50’li yaşlar: 50’li yaşların ortalarında kadınlar menopoza girdikleri için östrojen seviyeleri düşer, vajinal mukozaları incelir, vajinal ıslanmada azalma olur. Vajinada kuruluk başlar fakat cinsel istek azalmaz. Cinsel hayatlarını güçlendirecek vajina kayganlaştırıcı gibi takviyelerle sağlıklı seks hayatlarına devam edebilirler. Memelerindeki uyarılma, dikleşme azalır. Daha seyrek orgazm yaşar ve orgazm sırasında doyum kısa sürer. Ancak menopoza girmiş kadınlarda cinsel istek tamamen ortadan kaybolmaz.
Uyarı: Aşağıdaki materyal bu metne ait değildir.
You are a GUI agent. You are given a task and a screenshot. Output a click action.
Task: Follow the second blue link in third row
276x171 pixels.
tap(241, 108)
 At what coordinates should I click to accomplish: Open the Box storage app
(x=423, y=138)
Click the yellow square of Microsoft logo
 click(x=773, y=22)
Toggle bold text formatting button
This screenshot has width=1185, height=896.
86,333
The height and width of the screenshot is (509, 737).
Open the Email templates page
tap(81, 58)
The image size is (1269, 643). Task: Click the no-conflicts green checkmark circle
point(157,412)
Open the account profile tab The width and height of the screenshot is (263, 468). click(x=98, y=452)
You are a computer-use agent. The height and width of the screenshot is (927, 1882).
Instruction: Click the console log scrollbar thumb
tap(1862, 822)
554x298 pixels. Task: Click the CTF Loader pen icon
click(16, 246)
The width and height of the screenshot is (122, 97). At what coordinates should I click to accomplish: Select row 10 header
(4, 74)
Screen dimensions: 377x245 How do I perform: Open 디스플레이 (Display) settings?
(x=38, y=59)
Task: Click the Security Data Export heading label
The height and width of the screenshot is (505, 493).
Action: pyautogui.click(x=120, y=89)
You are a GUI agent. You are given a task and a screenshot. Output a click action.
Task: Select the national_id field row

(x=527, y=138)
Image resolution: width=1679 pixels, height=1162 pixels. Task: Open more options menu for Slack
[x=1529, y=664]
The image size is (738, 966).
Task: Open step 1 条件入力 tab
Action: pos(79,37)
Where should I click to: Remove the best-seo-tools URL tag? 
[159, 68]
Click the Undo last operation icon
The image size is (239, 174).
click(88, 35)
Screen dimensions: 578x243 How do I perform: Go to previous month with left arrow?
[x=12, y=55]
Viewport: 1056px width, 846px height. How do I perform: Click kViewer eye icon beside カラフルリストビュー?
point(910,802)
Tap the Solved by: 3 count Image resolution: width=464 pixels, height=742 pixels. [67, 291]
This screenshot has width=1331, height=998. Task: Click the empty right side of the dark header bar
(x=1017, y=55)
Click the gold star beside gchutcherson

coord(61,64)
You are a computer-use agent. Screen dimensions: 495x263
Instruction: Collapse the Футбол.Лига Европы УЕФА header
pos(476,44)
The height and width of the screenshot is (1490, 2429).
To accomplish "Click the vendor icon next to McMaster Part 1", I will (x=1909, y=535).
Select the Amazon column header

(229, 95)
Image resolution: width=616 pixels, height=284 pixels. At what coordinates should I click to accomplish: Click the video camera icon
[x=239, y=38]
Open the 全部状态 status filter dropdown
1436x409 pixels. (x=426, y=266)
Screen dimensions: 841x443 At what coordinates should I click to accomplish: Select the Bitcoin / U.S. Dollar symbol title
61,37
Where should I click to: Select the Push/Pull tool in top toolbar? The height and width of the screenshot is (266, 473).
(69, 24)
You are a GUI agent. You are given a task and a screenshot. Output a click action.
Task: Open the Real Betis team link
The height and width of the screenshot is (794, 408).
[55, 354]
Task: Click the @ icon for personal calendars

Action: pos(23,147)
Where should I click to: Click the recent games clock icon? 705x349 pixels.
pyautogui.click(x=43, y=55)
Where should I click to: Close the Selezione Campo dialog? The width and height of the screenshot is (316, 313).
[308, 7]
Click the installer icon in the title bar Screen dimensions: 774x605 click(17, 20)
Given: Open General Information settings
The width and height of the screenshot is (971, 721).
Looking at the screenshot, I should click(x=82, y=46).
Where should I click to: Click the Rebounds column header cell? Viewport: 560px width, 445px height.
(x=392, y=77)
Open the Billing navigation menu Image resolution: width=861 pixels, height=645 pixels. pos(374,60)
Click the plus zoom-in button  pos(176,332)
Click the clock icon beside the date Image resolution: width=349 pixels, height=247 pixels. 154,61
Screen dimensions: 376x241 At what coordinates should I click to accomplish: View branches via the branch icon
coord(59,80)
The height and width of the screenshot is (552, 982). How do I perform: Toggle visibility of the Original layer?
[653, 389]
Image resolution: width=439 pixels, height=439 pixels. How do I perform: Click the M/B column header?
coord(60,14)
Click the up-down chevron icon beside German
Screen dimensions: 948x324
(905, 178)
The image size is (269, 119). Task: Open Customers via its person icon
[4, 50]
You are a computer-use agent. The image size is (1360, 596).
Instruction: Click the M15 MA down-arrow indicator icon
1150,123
MENOPOZLA CİNSELLİK BİTER Mİ?
Menopozla birlikte kadının cinselliğe olan ilgisinde azalma olacağı düşünülür ancak Doç. Dr. Çoksüer’e göre bu doğru değil; “Bu, menopozdan ziyade kadının içine girdiği psikolojik durumdan kaynaklanır. Kadın menopozla birlikte vücudunun değişeceğine, kadınlık fonksiyonlarının biteceğine inanır. Cinsel çekiciliğinin kalmadığını düşünür, buna paralel olarak cinselliğe olan ilgisini yitirmeye başlar. Düşünülenin aksine menopoz, kadın cinselliğinde yeni bir dönemin başlangıcıdır. Gebelik riskinin sıfıra indiğini hesaba katarsak, menopoz dönemi için cinsellikte özgürlük dönemi diyebiliriz.”